Close inspection of AutoML tables reveals three key patterns in the dataset:

  1. Customers over the age of 70 rarely churn during their first year.
Screenshot of an AutoML data table of customers over 70 during their first year.
  1. Female customers in their 40s on a "Family" plan rarely churn during their first year.
Screenshot of an AutoML data table of female customers in their 40s on a family plan during their first year.
  1. Male customers in their 30s on a "Personal" plan are more complicated. They’re likely to churn during their first year if they logged in fewer than 20 times during month one. If, however, they logged in more than 20 times during their first month, they’re not likely to leave.
Screenshot of an AutoML data table of male customers in their 30s  on a personal plan during their first year.

Automated machine learning excels at finding patterns such as these. It can even discover significantly more complex patterns over a large number of columns to predict how combinations of values in the feature columns will affect the values in the target columns.

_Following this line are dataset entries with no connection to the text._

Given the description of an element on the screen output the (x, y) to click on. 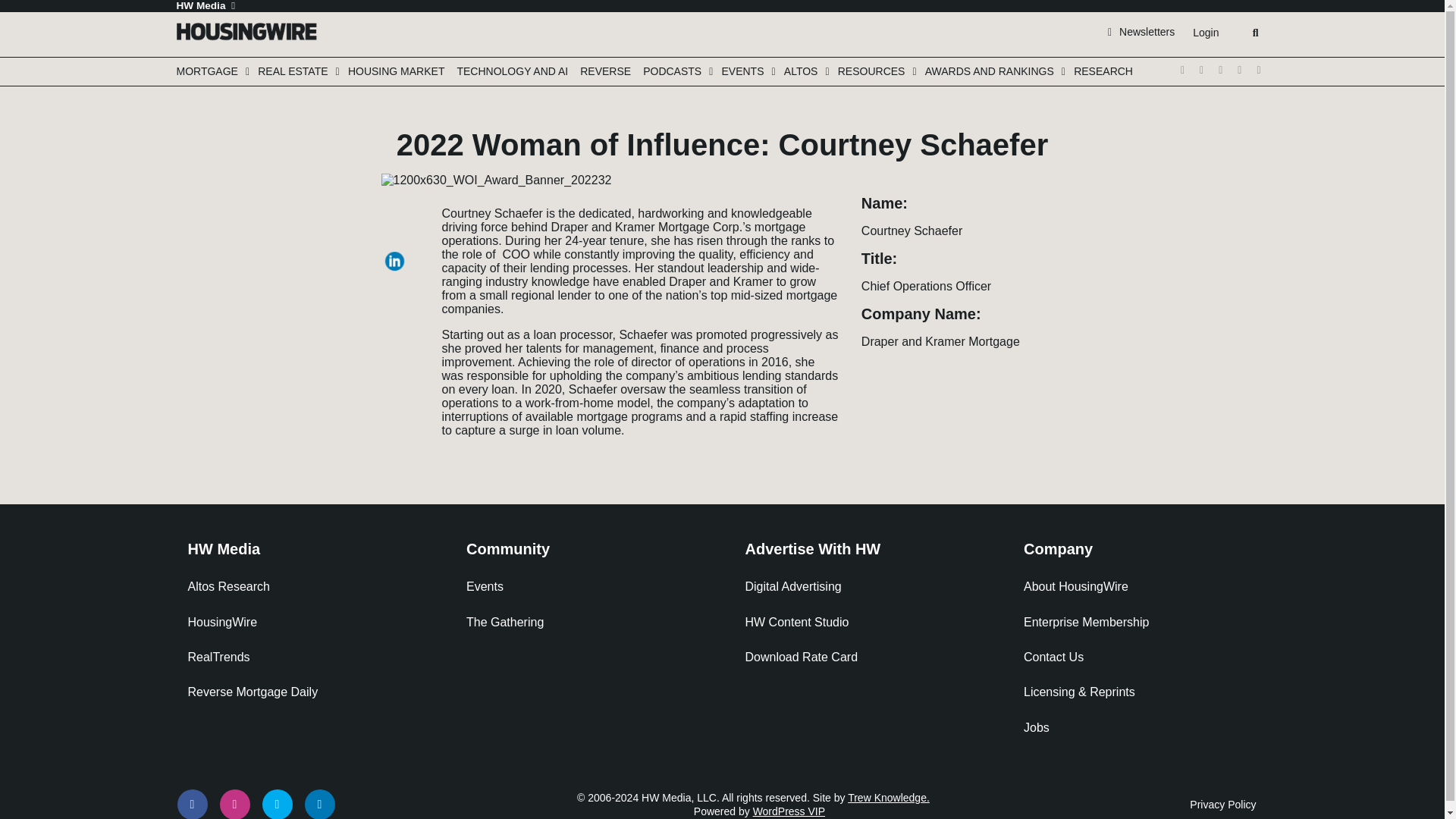
Newsletters (1141, 31)
Click to email a link to a friend (398, 277)
Login (1205, 32)
Click to share on LinkedIn (398, 254)
Click to copy link (398, 299)
Click to share on Facebook (398, 231)
Click to share on Twitter (398, 208)
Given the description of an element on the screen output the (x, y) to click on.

AutoML takes a dataset (like the one in the example) and allows you to specify a target field (e.g., Churn_1Y). It then finds key drivers and patterns in the data that are often impossible to visualize or detect by a human. You can then refine and finalize the model as well as use it to make future predictions for both forward-looking data and scenario planning.

Taking action on your AutoML predictions
Once you learn which customers will churn, you can employ customer retention strategies as well as begin to ask questions about more valuable customers’ purchasing patterns, demographics, and other characteristics that make them the most successful.

The knowledge you gain from the patterns that automated machine learning uncovers can directly impact business conversations related to your company's long-term growth strategy and financial performance.

AutoML Tool Features

The best machine learning automation platforms include the following key capabilities:

  • Allow you to quickly preprocess, clean, and connect your data.
  • Provide a simple, code-free interface to easily auto-generate and refine ML models, make predictions, and test business scenarios.
  • Automatically scores and ranks multiple ML models to select the best performing model for your data set.
  • Help you influence the predicted outcomes by providing prediction-influencer data to explain outcomes at the record-level and including full explainability data.
  • Allow you to easily publish the data and/or directly integrate your models into BI and analytics tools to build interactive visualizations and dashboards with predictive insights that give transparency on which metrics drive results.